Since I have this bizarre passion for this weird position, when watching highlight shows or other games on the hockey package, I tend to focus on the technical errors in execution when goals are scored. So, I’ve seen most of the guys in the league at least in highlight form on a regular basis. From the eye test, Hank’s glove hand is not in the league of elite glove guys like Jonathan Quick, Carey Price or even Braden Holtby (whose glove hand is fantastic), but certainly not as bad as quite a few NHL starters/platoon goalies. (Jonas Gustavsson, Ilya Bryzgalov, and James Reimer come to mind)
“But, his glove hand is being exploited this series!, it’s costing the team games!” One, this is an incredibly small sample for make sweeping judgments about flaws in someone’s game. Second, if you break down the goals that Hank has given up glove side, there is almost always a mitigating factor. Just look at Ovechkin’s goal last night. As Suit so wonderfully analyzed, Callahan ended up falling and was unable to get back into the slot to cover Ovechkin, and one of the premier snipers in the league picked the top corner.
From a goaltending standpoint, there are several things in play here. First, when you have to focus on the puck carrier, you know the approximate location of the player in the slot, but not 100%. When the play shifts from Green to Ovechkin, Dan Girardi slides into Hank’s line of sight. Not only does this make the puck more difficult to follow inherently, it causes depth issues with locating the player in the high slot (in this case, Ovechkin).

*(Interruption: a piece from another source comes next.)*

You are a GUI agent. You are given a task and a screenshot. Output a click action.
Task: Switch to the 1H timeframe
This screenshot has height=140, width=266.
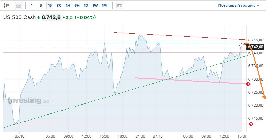pos(68,6)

Hank lined the play up wrong, over-slid his angle and got beat. The thing to take away from the analysis, whether you choose to believe the situation was too difficult to expect a save, and absolve Hank, or that he over-slid his angle and pulled himself out of the play, and blame Hank, either way those things had nothing to do with the prowess of his glove hand.
Seeing a puck go over a goalie’s glove is second only to the five hole when it comes to getting angry reactions from fans. It looks easy enough, why doesn’t he just catch it? It’s frustrating, but looking beyond the puck being missed by the glove is going to give you a much better idea of where the play really went wrong.
Hank has had plenty of tremendous glove saves throughout this playoff, season and past 7 seasons. As frustrating as these types of plays can be sometimes, it’s important to keep it all in perspective. Has Hank let in a stoppable goal or two glove-side during the playoffs? He most certainly has. It doesn’t mean that he has a glaring weakness that will now be exploited going forward. Everything is under the microscope in the playoffs, which gives sports writers more than enough fodder to create a narrative out of frustration.